A. I've mentioned the non-catastrophe above.
B. My Biblical timeline based on the LXX shows that Peleg
was around 2708 BCE. This is contemporaneous with The Egyptian 2nd Dynasty and the 1st Dynasty of Kish.
C. Sumer had been and gone.
D. India at this time was doing very nicely thank you.
E. Stonehenge was up and running.
F. The Clovis culture is reckoned to go back to 13,000 y.a.
G. History did not begin with Columbus.
Strong's Exhaustive Concordance give the meaning of the name "Peleg" as "earthquake." I submit that the earth was divided along the rivers mentioned in the Garden of Eden--or mid-ocean ridges--which separated the continents and formed the ocean basins, by expansion.
Can you give a link for where Strong's mentions 'earthquake'? I
couldn't find it, though the other words used could imply seismic activity.
If one looks at this (maximised) map:
http://www.lib.utexas.edu/maps/middle_e ... c_2003.jpg
one will notice that the waters in the Red Sea and the Persian Gulf are relatively shallow. One will also observe that, certainly in the Red Sea, there appears to be a deeper channel - possibly a former river?
There is a similar feature in the Persian Gulf but it is not so obvious on this particular map. Also notice how narrow the Red Sea is at Djibouti and the Persian Gulf at the Strait of Hormuz. If the channel in the Red Sea was a river then it would possibly qualify as the Gehon
which 'encompasses the whole of Ethiopia'.

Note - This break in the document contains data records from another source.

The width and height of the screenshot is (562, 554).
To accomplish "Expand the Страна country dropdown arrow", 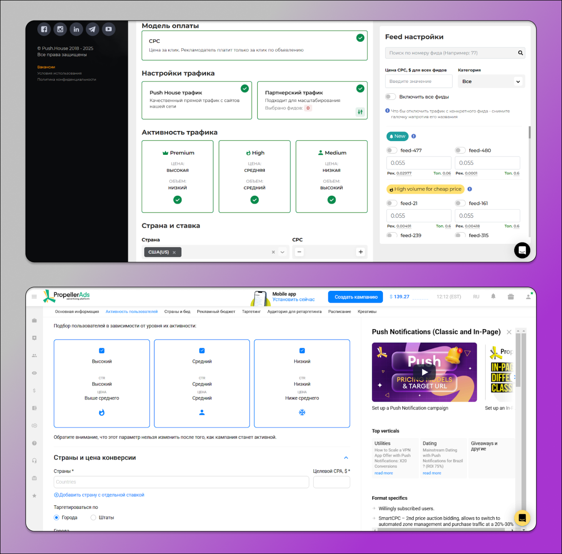I will click(282, 252).
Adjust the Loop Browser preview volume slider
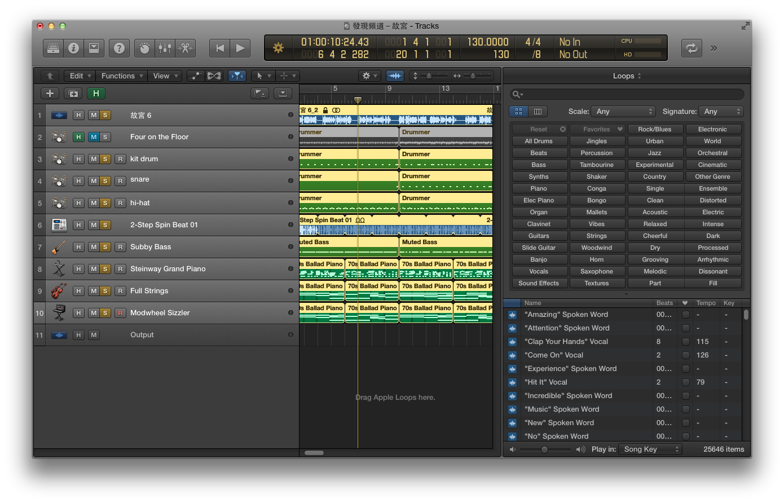Viewport: 784px width, 503px height. pyautogui.click(x=545, y=449)
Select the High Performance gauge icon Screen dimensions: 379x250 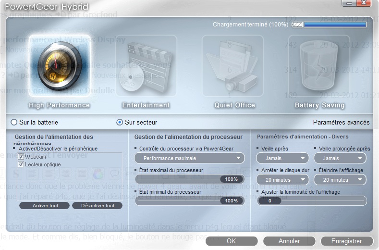pos(60,67)
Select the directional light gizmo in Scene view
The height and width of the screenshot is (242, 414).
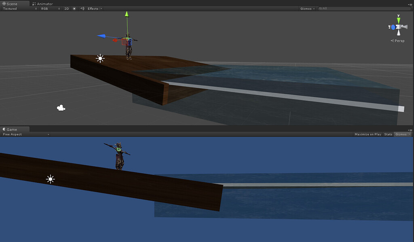pos(100,58)
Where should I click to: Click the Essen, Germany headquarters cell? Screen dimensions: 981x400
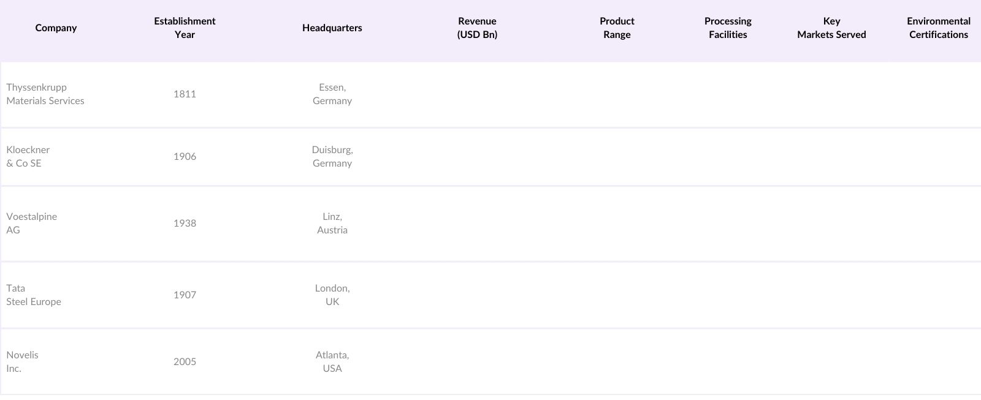tap(332, 94)
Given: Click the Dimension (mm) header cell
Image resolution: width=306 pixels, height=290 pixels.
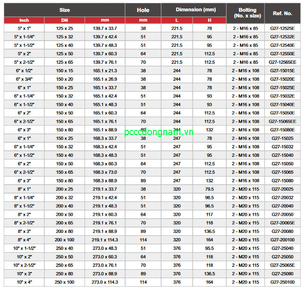Looking at the screenshot, I should click(193, 9).

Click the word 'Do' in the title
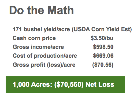17,10
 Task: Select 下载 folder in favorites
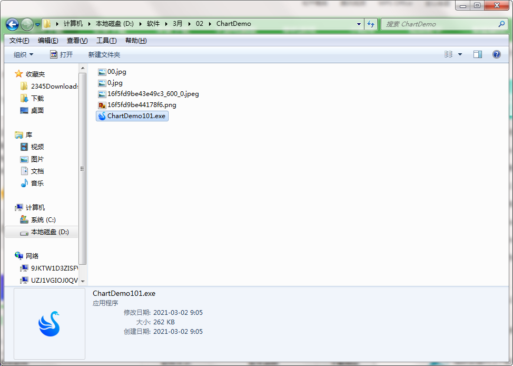37,99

If one then takes at peek at this map which shows the terrain:
one will notice that the Iranian side of the Persian Gulf is almost entirely mountainous while the Arabian Peninsula is pretty flat and exposed. In fact the terrain of the Arabian Peninsula is mountainous on the western side and the far North. This suggests to me that Noah's
world-wide Deluge was in fact a flooding of the Arabian Peninsula, i.e. between the Persian Gulf and the Red Sea.
Seismic activity, sea-level rises, plasma malarchy, or combinations thereof - take your pick. The arrival of the Red Sea and the Persian Gulf would also account for your 'Earth was divided'. (At least until a nation of farmers learned how to build boats).
PPS, I noticed some of you think it is pure silliness that catastrophic events have always been interpreted as Divine judgment. I wonder how you can hold that position, if you are familiar with some of the practices of the ancient world. It is now well attested that canabalism
was widespread in N&S America and in Europe and Africa. You also are aware that the Central and South American Indians were not just makers of lovely calenders. Their gods required human sacrifices. In one temple it is said that 83,000 people were sacrificed in one day, by
removing the heart and throwing the kidnapped victim over the side of the ziggurat. People knew what they were doing was wrong.
It is not just 'some of us who think it is pure silliness', some of the world's greatest minds from several continents thought so too. It is
only the Abrahamic one-book-wonders who are obsessed with judgement, punishment and sin. Gods are a later invention of humans.
I would suggest that cannibalism only arrived post-castastrophe. And where did you get 83,000 people being sacrificed in one day from? They would have to be sacrificed by machine-gun to get through that many in a day. If you are referring to the Aztecs, which you sem to be, then they were not ancient but mediaval. And you may want to think about what those lovely god-fearing Christians were doing to people in Europe at the time. Ever heard of the Inquisition, the Crusades, witch-hunts, etc? Also you might want to try reading the OT to see how many Hebres,Jews and Israelites God slaughters either deliberately, incidentally or accidentally. To say nothing of the other peoples who are obliterated much to the glee of the authors of the OT.
People knew what they were doing was wrong.
Wrong by whose standards? The Aztecs thought they were re-charging the Sun by giving back the energy (or life-force) of the sacrificed. The 'victims' were sacrificed to save the world. Part of this ritual involved something called the 'opening of the mouth' which sounds entirely similar to an Egyptian ritual.